Acabado modelo de la maja era Vicenta Garduña, conocida por la Pintosilla, emperatriz de los barrios bajos, que ejercía dominio absoluto desde las Vistillas hasta el Salitre, temida en las tabernas, respetada en las zambras y festejos populares; mujer que había aterrado el barrio entero dando de puñetazos a su marido Pedro Potes, maestro de obra prima, y tan débil de carácter como largo de cuerpo. ¿Quién sería capaz de narrar las proezas de esta mujer ilustre, desde que descalabró a la castañera de la calle de la Esgrima hasta que dio de bofetadas a un duque muy grave en la Pradera del Corregidor, en medio del gentío y a las tres de la tarde? Lavapiés por un lado, y Maravillas y Barquillo por otro, fueron teatro de estas heroicidades que, tal vez más que sus naturales encantos, contribuyeron a hacerla interesante a los ojos de muchos personajes de la Corte de distintas clases y categorías.

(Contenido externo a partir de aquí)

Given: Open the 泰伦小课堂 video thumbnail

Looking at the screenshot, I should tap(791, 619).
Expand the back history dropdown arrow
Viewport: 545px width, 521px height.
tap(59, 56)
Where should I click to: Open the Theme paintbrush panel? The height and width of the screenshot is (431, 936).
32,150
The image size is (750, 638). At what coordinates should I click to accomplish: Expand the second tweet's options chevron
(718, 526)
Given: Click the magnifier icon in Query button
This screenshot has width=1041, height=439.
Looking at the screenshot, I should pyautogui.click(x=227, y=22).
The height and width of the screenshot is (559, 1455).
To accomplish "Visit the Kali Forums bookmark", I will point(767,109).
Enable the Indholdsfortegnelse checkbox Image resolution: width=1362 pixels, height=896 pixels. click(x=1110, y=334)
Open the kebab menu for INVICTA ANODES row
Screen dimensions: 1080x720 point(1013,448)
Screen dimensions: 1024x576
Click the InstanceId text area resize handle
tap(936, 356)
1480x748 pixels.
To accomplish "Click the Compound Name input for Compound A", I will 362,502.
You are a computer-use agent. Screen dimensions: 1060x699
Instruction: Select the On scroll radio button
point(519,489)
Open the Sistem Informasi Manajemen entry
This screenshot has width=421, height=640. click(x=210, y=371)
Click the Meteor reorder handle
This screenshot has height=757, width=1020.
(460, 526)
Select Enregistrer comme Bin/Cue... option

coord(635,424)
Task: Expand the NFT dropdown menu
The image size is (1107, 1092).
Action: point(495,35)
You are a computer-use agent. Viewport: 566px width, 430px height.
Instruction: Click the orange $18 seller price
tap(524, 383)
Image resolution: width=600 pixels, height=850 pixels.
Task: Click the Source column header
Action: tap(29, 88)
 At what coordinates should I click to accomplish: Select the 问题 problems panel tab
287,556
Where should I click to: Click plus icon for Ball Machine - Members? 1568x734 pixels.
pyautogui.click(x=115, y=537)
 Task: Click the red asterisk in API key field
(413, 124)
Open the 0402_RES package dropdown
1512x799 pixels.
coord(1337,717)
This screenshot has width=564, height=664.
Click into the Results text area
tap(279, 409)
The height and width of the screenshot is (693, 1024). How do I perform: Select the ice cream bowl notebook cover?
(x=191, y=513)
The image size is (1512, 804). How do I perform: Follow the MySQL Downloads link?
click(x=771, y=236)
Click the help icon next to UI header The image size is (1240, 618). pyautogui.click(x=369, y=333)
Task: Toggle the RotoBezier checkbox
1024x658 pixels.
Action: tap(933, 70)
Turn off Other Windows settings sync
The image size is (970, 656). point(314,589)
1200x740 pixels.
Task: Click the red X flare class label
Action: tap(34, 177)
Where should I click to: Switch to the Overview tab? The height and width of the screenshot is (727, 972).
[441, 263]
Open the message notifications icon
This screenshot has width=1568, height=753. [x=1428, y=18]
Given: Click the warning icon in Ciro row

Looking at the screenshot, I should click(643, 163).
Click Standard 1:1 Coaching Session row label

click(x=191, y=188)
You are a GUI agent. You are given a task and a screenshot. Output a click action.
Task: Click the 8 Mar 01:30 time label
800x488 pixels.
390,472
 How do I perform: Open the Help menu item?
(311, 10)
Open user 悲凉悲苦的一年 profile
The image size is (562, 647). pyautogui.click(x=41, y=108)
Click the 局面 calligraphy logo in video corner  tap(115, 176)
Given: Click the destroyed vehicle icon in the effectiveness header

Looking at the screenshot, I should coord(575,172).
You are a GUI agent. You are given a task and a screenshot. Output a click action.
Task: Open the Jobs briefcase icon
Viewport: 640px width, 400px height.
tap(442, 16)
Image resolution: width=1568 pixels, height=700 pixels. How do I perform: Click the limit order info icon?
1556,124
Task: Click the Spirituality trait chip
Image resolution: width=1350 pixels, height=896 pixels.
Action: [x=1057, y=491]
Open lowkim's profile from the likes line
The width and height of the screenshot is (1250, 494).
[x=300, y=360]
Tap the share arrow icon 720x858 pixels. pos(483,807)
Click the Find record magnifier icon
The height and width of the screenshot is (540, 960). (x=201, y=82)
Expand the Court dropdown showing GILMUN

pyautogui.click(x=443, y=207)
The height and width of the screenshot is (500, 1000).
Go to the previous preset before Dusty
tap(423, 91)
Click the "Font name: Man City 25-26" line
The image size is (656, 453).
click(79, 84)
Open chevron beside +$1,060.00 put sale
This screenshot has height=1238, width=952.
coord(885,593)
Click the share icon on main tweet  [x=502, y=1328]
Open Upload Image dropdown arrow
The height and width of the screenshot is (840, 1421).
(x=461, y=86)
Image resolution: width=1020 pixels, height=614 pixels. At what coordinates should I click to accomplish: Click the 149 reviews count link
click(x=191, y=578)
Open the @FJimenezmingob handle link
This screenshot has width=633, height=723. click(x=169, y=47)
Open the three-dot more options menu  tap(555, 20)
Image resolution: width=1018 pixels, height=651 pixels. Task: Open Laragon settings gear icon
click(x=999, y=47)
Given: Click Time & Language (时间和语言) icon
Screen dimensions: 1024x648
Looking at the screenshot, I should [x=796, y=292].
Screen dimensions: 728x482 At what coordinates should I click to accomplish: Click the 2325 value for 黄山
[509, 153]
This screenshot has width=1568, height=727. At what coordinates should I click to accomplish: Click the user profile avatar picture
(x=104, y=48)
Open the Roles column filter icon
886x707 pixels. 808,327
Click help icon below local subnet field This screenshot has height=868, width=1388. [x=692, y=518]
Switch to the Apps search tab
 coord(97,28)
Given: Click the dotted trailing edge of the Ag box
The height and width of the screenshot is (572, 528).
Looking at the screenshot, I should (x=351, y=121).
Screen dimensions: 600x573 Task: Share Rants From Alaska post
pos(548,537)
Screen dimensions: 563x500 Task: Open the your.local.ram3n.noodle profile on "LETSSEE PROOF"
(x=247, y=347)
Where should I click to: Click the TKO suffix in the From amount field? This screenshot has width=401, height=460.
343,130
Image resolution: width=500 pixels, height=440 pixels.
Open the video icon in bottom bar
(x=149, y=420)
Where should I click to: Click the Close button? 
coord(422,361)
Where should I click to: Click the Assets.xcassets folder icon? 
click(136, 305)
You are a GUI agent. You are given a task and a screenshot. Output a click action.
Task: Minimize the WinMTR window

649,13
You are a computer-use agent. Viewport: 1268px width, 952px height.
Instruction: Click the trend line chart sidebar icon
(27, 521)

El Zurdo, rey de los matuteros; Tres—Pelos, gran maestre de los tomadores del dos; el Ronquito, emperador de la ganzúa; Majoma, canciller de los barateros, y otros insignes héroes de aquellos tiempos, eran cronistas fieles de sus hechos y dichos, disputándose todos el honor de bailar en su casa, de tomar parte en sus meriendas y de meter ruido en sus frecuentes jaleos.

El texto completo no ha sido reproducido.